Non-Hermitian singularities induced single-mode depletion and soliton formation in microresonators

TL;DR

This paper demonstrates a novel on-chip method to selectively deplete a single resonance in microring resonators using non-Hermitian singularities, enabling controlled soliton formation and mode manipulation.

Contribution

It introduces a feasible platform leveraging non-Hermitian singularities for on-chip single resonance depletion without affecting dispersion or quality factor.

Findings

Experimental evidence of modulation instability and soliton generation

Selective resonance depletion achieved via non-Hermitian singularities

Applicable in microwave photonics, quantum optics, and ultrafast optics

Abstract

On-chip manipulation of single resonance over broad background comb spectra of microring resonators is indispensable, ranging from tailoring laser emission, optical signal processing to non-classical light generation, yet challenging without scarifying the quality factor or inducing additional dispersive effects.

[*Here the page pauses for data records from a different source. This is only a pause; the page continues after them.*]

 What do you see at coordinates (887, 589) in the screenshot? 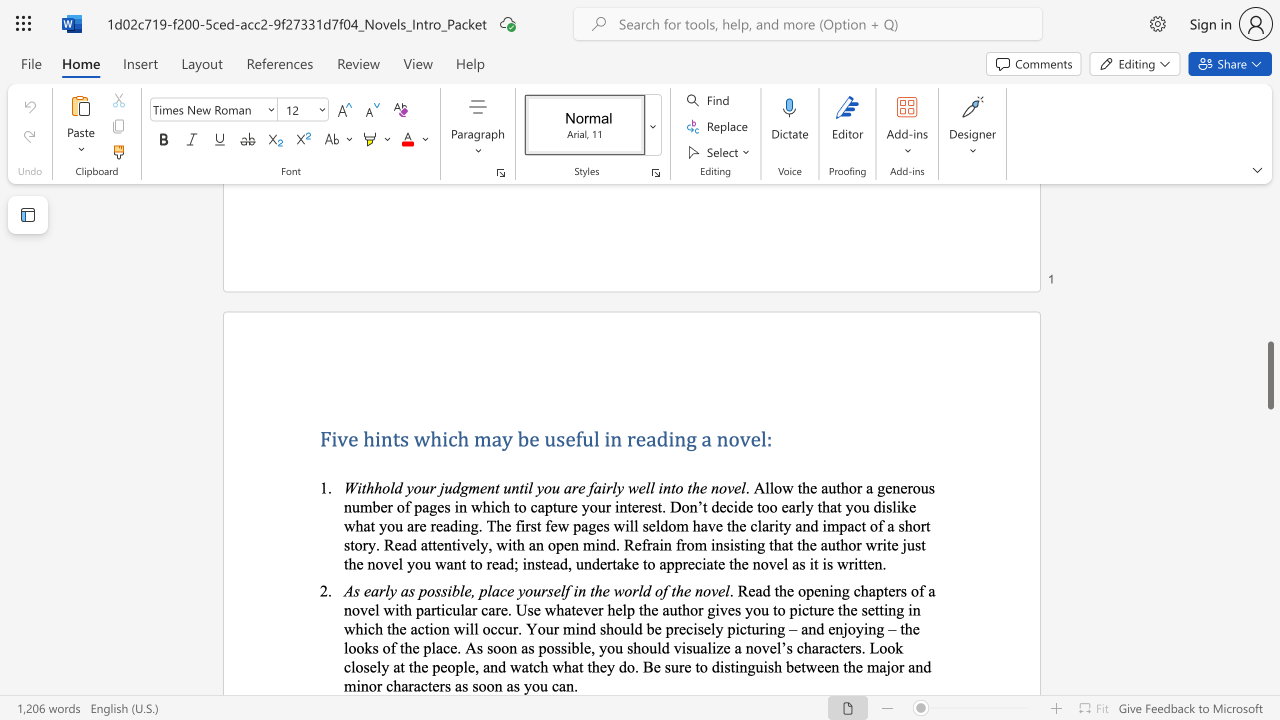
I see `the subset text "ers of a novel with particular care. Use whatever help the author gives you to picture the setting in which the action will occur. Your mind should be precisely picturing – and enjoying – the looks of the place. As soon as possible, you should visualize a novel’s characters" within the text ". Read the opening chapters of a novel with particular care. Use whatever help the author gives you to picture the setting in which the action will occur. Your mind should be precisely picturing – and enjoying – the looks of the place. As soon as possible, you should visualize a novel’s characters. Look closely at the people, and watch what they do. Be sure to distinguish between the major and minor characters as soon as you can."` at bounding box center [887, 589].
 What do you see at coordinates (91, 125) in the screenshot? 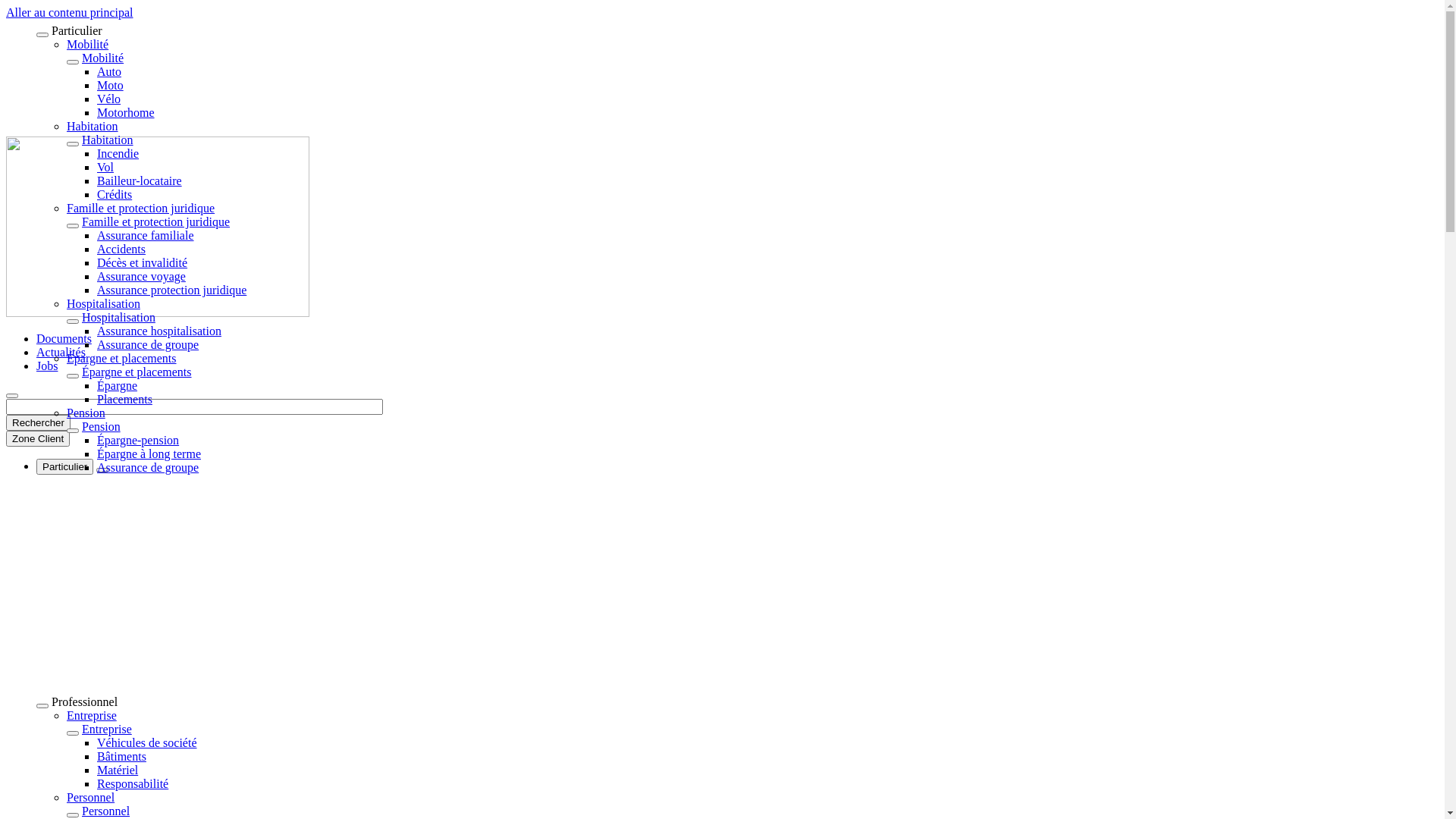
I see `'Habitation'` at bounding box center [91, 125].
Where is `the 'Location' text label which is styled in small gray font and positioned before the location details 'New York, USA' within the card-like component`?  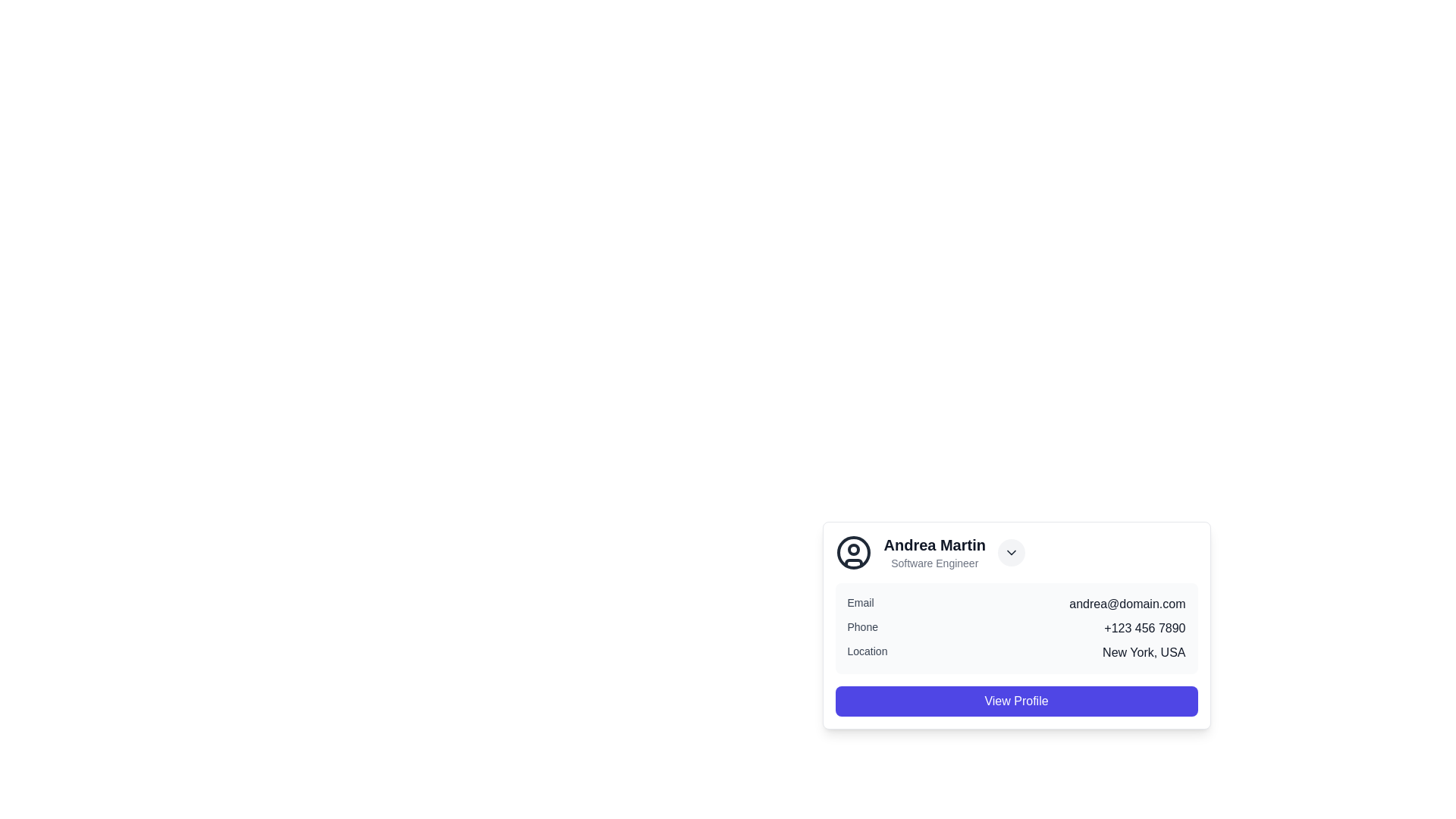 the 'Location' text label which is styled in small gray font and positioned before the location details 'New York, USA' within the card-like component is located at coordinates (867, 651).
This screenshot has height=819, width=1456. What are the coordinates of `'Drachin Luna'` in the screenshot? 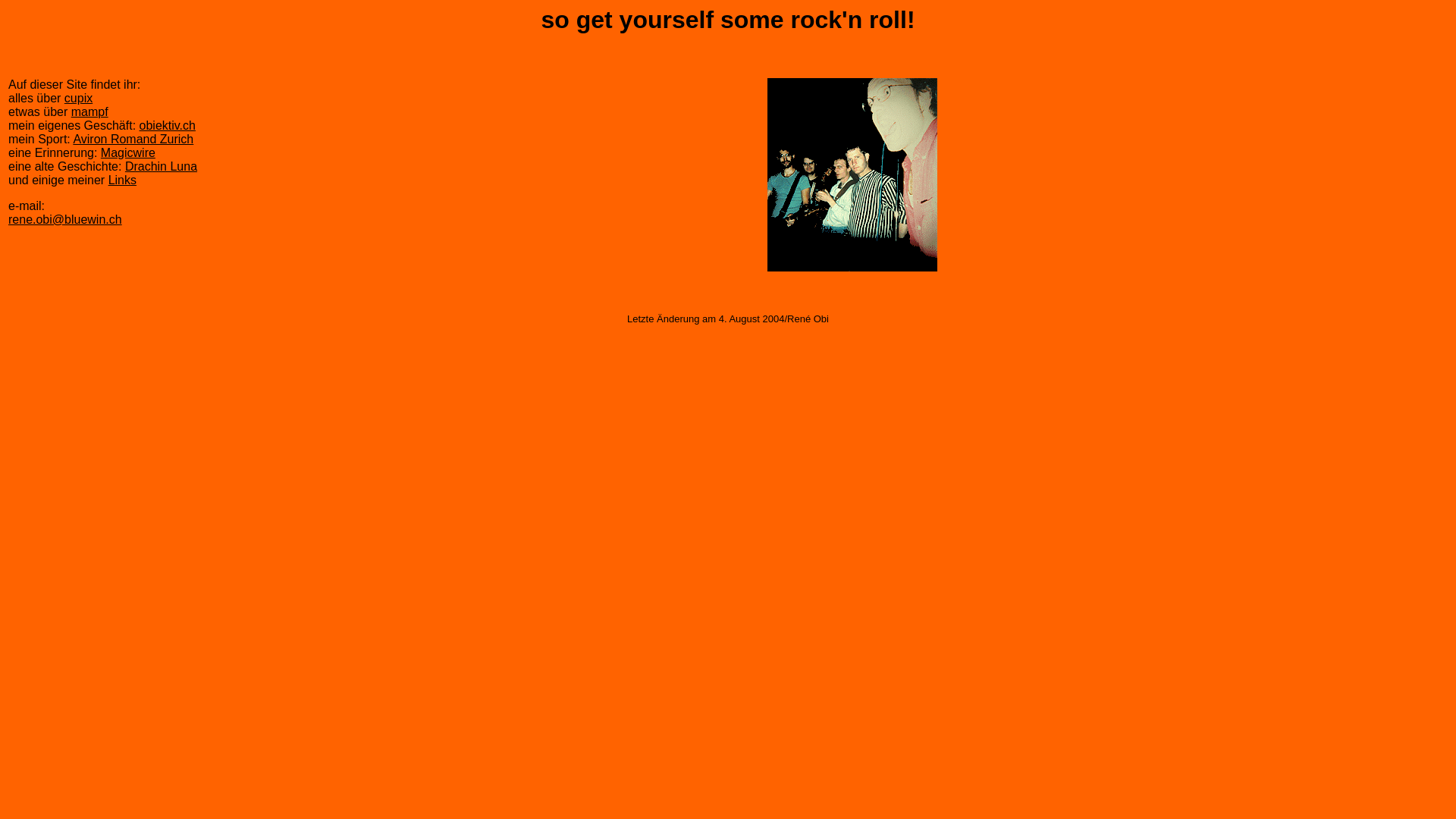 It's located at (161, 166).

Here, we propose an experimentally feasible platform to realize on-chip selective depletion of single resonance in microring with decoupled dispersion and dissipation, which are usually entangled by Kramer-Kroning relation. Thanks to the existence of non-Hermitian singularity, unsplit but significantly increased dissipation of the selected resonance is achieved due to the simultaneous collapse of eigenvalues and eigenvectors, fitting elegantly the requirement of pure single-mode depletion. With delicate yet experimentally feasible parameters, we show explicit evidence of modulation instability as well as deterministic single soliton generation in microresonators induced by depletion in normal and anomalous dispersion regime, respectively. Our findings connect non-Hermitian singularities to wide range of applications associated with selective single mode manipulation in microwave photonics, quantum optics, ultrafast optics and beyond.